How to setup many ML experiments at scale

ML is a highly empirical discipline so the more experiments you can launch, the faster you can learn. This isn't a complex topic by typical Dev Ops standard but it's something I've noticed many ML people don't try to get better at. This repo shows a config driven experimentation workflow that'll help you launch tons of experiments and come back at night to check out what worked and what didn't.

High level idea

Read a config either from CLI or YAML file
Print at the arguments you're using for an experiment and in your ML code make sure to log data either via tensorboard or manual print statements
Run lots of experiments at once then come back end of day to see what worked

Favorite tools

VS Code, tmate, hydra, weights and biases, docker, gradio, github actions and git-lfs - video covering all of these tools here

CLI vs YAML

CLI is actually the simplest method sine you just need to then create a shell script where you put all the commands you'd like to run

If you'd like more fine grained control you can use yamlparser.py but then in your code need to make sure you handle the arguments yourself

Print arguments

Before every training run print all the relevant argumetns in your experiment at the very top. This way you can identify the run you're on.

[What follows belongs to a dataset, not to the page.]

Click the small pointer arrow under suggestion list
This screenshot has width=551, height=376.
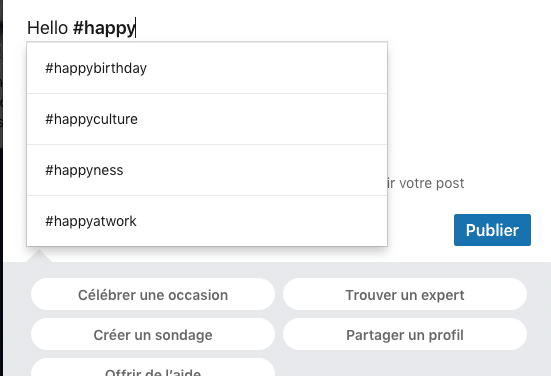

Below those print statements make sure to also print your training loss, accuracy and other relevant details like model.summary()

Make sure tensorboard callbacks are activated so you can inspect all your charts

Run lots of experiments at once

This is as simple as running sample_runner.sh but because this script may be really long running, it's possible you can disconnect from it and will have to restart your work.

To avoid these problems make sure to run nohup sample_runner.sh &

Now you can freely close your laptop if you're working with some remote host like AWS

To inspect your results you can use tail -f nohup.out to inspect it live, otherwise just open nohup.out with your favorite text editor

Note that the scripts will run sequentially and for the most part that is OK since you want to use the full resources of any machine you're on. If you're interested in more distributed work there are frameworks that help you do this.

Notification

I don't like constantly checking whether my experiments or done so I make sure to add the below to the end of any long running script so I get an email notification when everything is done. You can even pass nohup.out directly in the email body to get everything without having to log back into the server.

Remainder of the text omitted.